As the end of this month was approaching, I had a vague feeling that something was missing. It was like... "Something happens around this time, something special, what the heck is it?"
Then along comes April 29th.
SUNDAY, April 29, 2018.
Oh geepers, this is usually one of my favorite days.
Ah, but Sunday takes precedence over most of the saints' days in the current Roman Rite. That's why it's missing from my calendar.
Why it was missing from my brain I cannot say. How could I forget Kate? ...Kate my homie, from Romie!
April 29th is usually the day we honor the great Saint Catherine of Siena. Definitely one of the Captains of God's Girl Squad. Her remains are under the high altar of the church of Santa Maria Sopra Minerva in Rome. (Well, most of her remains are there, but that's a long story.)
She is a great "presence" in Rome. Indeed, I believe she helped me a lot.
A quarter of a century ago, I lived in Rome. And when I say "lived in Rome" I mean literally in Rome, in a small palazzo on the Via Liberiana across the street from Santa Maria Maggiore. The bells of the great 1500 year old Basilica rang every quarter hour from early morning to around 21:00 in the evening (my fellow Americans, that means 9 PM). I can still hear them in my head.
I was working on a research project and living with some Italian friends in an 18th century building that would have been a museum if it were in the U.S.A., whereas in Rome it was just a building. I had lots of time flexibility, and I used it to explore the ancient neighborhoods.
Rome is a great city to walk in. And after a while you get used to things in a way you never would have thought possible: "Oh yeah, Trajan's column that's cool,...another Borromini church,...hey there Pantheon, ...hmm Colosseum, Colosseum, lots of cats and pickpockets over there..." But you don't get bored.
Rome is a great place to visit, and to live (if you're willing to put up with certain things). It's a great place to study. It's a great place to goof around. It's a great place to eat! It's even a great place to have an epic psychological meltdown (insofar as any place can be).
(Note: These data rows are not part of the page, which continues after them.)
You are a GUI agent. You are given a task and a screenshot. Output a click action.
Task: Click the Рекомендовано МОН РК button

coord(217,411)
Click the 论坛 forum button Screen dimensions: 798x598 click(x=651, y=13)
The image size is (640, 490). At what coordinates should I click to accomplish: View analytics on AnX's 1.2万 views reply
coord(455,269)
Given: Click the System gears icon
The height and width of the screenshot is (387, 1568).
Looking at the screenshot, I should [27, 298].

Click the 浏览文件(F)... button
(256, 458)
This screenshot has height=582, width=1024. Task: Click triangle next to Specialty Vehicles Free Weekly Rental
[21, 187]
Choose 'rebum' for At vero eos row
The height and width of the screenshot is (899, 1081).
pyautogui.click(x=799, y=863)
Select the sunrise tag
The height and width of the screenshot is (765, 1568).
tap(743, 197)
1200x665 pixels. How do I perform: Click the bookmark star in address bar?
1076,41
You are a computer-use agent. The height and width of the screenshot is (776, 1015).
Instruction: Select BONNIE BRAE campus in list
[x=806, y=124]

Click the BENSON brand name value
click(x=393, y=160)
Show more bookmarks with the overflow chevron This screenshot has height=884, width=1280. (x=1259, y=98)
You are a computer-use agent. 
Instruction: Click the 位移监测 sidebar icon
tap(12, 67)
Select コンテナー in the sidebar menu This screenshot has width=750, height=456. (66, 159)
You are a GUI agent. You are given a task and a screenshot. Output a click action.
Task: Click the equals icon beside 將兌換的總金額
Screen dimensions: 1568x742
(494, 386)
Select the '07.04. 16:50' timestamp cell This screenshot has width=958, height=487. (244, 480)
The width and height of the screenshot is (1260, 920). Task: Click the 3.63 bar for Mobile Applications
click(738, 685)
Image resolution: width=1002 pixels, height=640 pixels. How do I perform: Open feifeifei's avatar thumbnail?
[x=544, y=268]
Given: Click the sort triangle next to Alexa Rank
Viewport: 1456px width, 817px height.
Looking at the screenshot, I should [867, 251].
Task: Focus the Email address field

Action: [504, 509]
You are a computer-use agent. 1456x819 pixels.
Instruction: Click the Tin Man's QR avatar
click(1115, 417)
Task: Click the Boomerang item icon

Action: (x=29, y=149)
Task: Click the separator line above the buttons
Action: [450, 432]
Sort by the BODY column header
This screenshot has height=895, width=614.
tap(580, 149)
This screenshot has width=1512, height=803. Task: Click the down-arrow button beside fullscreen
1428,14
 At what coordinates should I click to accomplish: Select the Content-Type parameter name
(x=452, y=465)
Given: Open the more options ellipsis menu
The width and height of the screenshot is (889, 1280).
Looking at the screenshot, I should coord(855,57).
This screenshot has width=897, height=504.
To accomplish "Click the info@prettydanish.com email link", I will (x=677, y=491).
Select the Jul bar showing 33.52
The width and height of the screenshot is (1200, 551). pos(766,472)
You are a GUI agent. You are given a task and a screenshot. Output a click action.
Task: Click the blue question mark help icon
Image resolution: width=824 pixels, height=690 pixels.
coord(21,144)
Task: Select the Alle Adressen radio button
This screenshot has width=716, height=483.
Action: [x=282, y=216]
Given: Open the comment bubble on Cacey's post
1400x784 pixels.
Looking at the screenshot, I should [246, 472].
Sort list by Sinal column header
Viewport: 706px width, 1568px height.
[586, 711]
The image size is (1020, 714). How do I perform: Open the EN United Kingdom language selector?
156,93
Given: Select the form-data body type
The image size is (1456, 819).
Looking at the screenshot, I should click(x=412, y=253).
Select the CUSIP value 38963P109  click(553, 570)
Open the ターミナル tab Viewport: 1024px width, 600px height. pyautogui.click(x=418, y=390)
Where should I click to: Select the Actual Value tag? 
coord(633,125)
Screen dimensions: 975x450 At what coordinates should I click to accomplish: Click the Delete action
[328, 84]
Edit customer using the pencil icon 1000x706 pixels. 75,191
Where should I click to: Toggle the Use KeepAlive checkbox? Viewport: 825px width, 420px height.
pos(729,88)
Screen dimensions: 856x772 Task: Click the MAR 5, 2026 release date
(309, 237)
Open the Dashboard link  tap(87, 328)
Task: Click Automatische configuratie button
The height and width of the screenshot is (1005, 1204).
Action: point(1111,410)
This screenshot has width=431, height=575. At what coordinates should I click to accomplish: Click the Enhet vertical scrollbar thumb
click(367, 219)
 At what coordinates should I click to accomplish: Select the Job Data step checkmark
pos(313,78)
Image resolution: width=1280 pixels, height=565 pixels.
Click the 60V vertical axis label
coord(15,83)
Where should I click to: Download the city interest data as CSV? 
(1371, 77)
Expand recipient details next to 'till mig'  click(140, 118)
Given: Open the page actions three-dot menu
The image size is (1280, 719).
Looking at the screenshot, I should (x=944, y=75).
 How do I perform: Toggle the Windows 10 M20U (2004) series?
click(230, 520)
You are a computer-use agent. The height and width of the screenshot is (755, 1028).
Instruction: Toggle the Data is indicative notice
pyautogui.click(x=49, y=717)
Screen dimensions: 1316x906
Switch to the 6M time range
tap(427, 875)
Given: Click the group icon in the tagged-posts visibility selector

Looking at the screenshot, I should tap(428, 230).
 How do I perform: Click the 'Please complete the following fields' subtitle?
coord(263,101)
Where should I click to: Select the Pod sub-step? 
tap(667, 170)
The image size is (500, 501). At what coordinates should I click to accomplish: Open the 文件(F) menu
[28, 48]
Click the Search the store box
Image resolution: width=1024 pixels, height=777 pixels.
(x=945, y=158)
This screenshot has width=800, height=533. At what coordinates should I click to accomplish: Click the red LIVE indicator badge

On all these things I speak from personal experience.π
I lived in Rome for a very significant year of my life. I was there long enough to have "all the feels" (which in my case was/is way too many "feels" but, hey, I've learned to manage things since then). I knew very little about mental illness back then, or about my own depression and OCD and all the neurological knots in my brain. It was all just raw.
But Catherine was there. Obviously, I had a lot of other kinds of help, and continued to get help. But I will always be grateful to her for what she taught me about how God's love is beyond all calculation.
I think I'm not unlike some of the people she wrote to in her amazing letters. She would have written something like these words to me:
"Rise up, open your eyes,
and take as your model the boundless goodness
and the love God has shown to His creatures...
"Be engulfed and set on fire in Him,
constantly gazing into the gentle eye of His charity,
for then you will love perfectly what he loves...
Imitate that dear [Saint] Paul, who was so in love,
and be a vessel of affection that bears and proclaims
the name of Jesus.
It seems to me that Paul gazed into this eye
and lost himself in it.
"And he was granted such a great soul
that he was willing and even desired
to be separated from God, an outcast,
for the sake of his brothers and sisters.
Paul was in love with whatever God was in love with.
"He saw that charity is never scandalized, is never confounded."